(INPUT FOR THIS TASK Opens)

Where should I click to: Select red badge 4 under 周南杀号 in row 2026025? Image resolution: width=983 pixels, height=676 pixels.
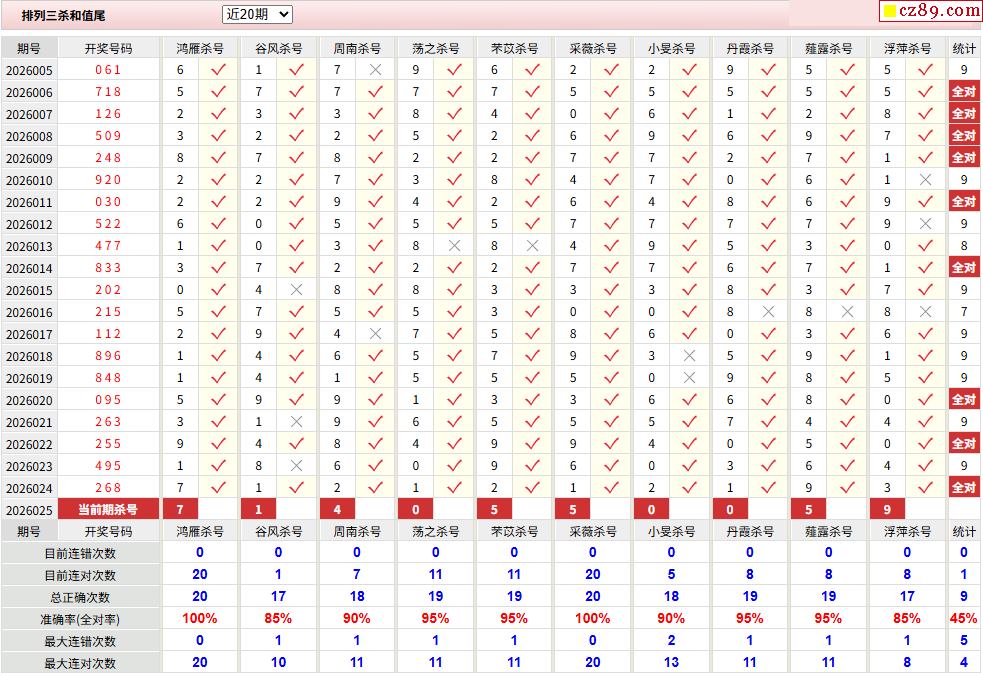[x=337, y=510]
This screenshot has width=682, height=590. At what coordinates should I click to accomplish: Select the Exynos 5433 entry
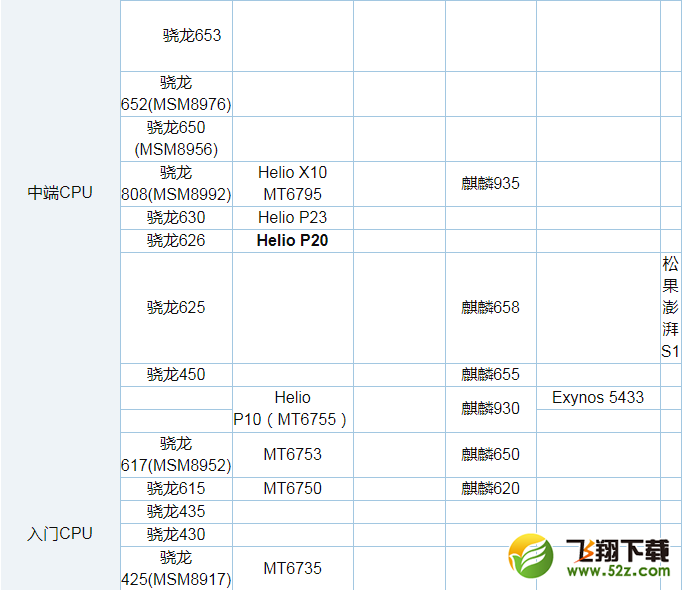tap(598, 397)
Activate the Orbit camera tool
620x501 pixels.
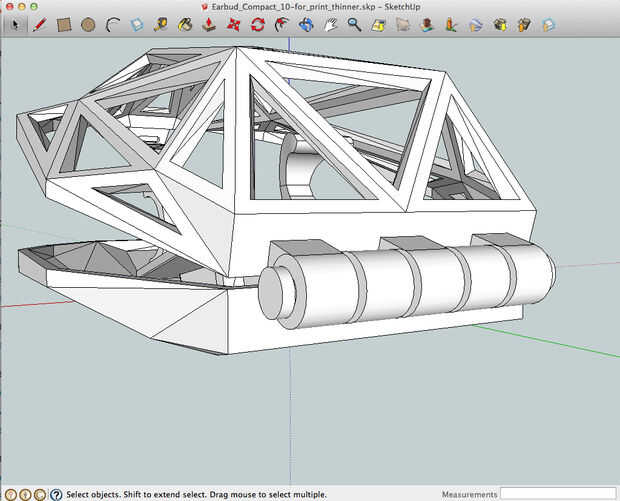tap(307, 24)
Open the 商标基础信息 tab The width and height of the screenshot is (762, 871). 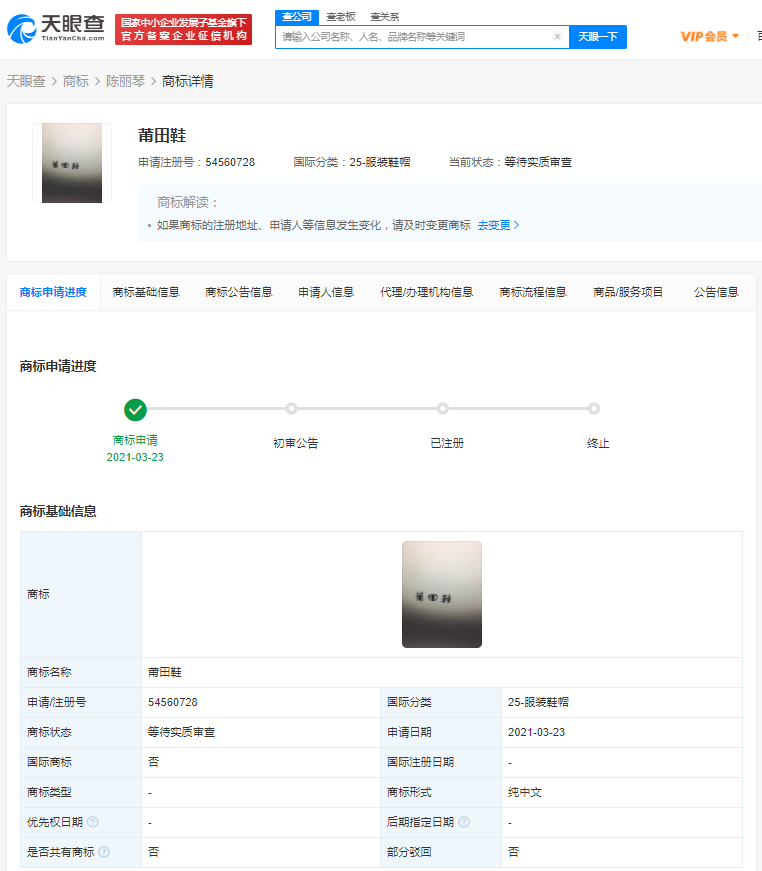click(146, 292)
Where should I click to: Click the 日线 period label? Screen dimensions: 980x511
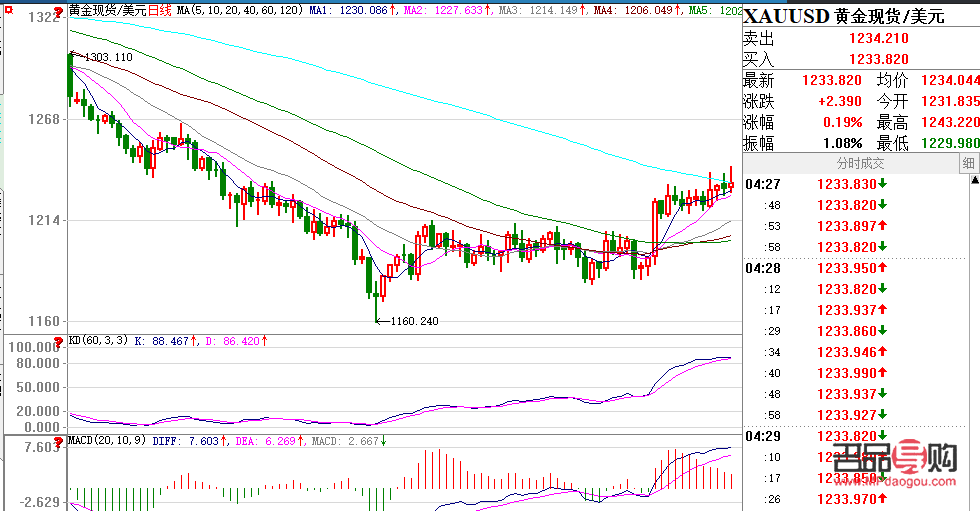click(161, 10)
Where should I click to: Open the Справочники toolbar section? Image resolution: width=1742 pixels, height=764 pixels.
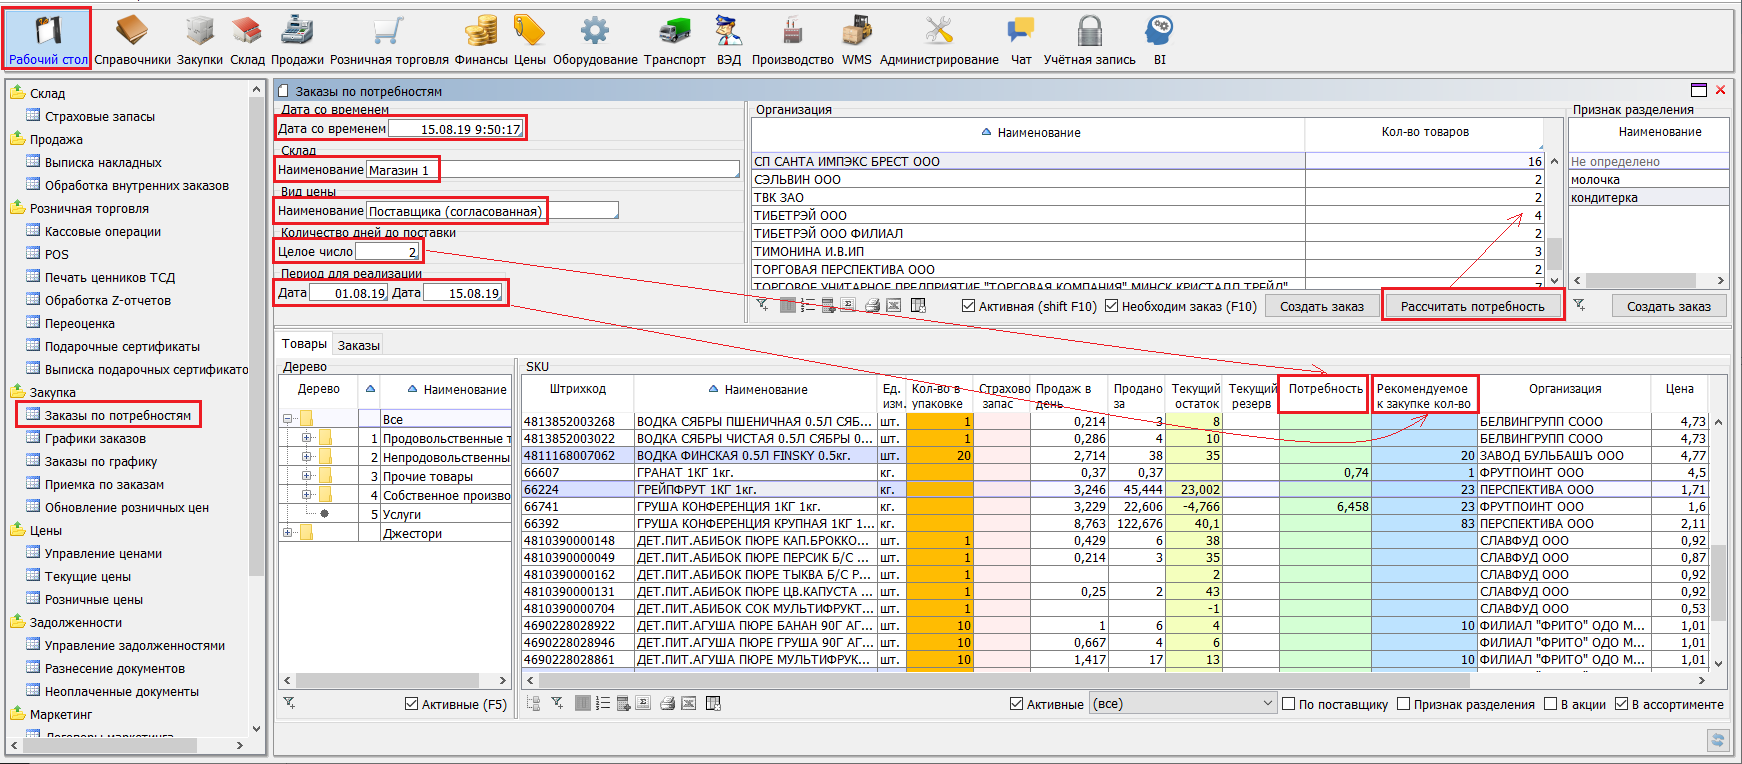coord(132,40)
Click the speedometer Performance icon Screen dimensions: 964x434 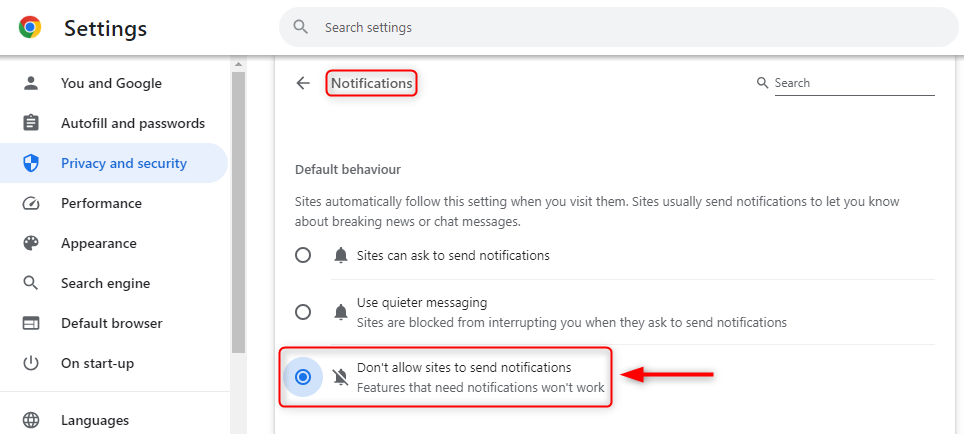pyautogui.click(x=31, y=203)
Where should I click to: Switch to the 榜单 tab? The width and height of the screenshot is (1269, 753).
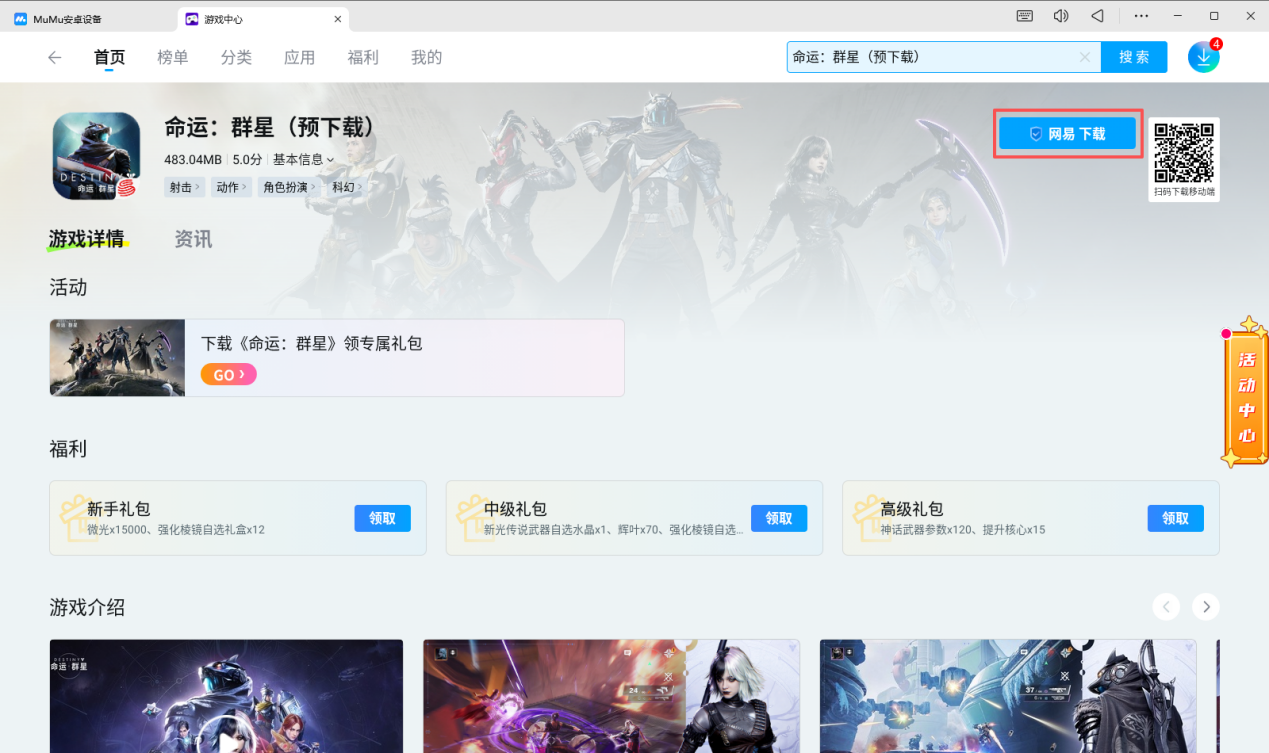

(INPUT FOR THIS TASK Closes)

EXERCISE DETAILS: Nothing but the lines from the beginning of the material through the line with "Activate the Orbit camera tool" should appear, printed exactly, with no pictures among them.

EXERCISE SOLUTION:
Where should I click to: Select red badge 4 under 周南杀号 in row 2026025? Image resolution: width=983 pixels, height=676 pixels.
[x=337, y=510]
This screenshot has width=682, height=590. At what coordinates should I click to accomplish: Select the Exynos 5433 entry
tap(598, 397)
Activate the Orbit camera tool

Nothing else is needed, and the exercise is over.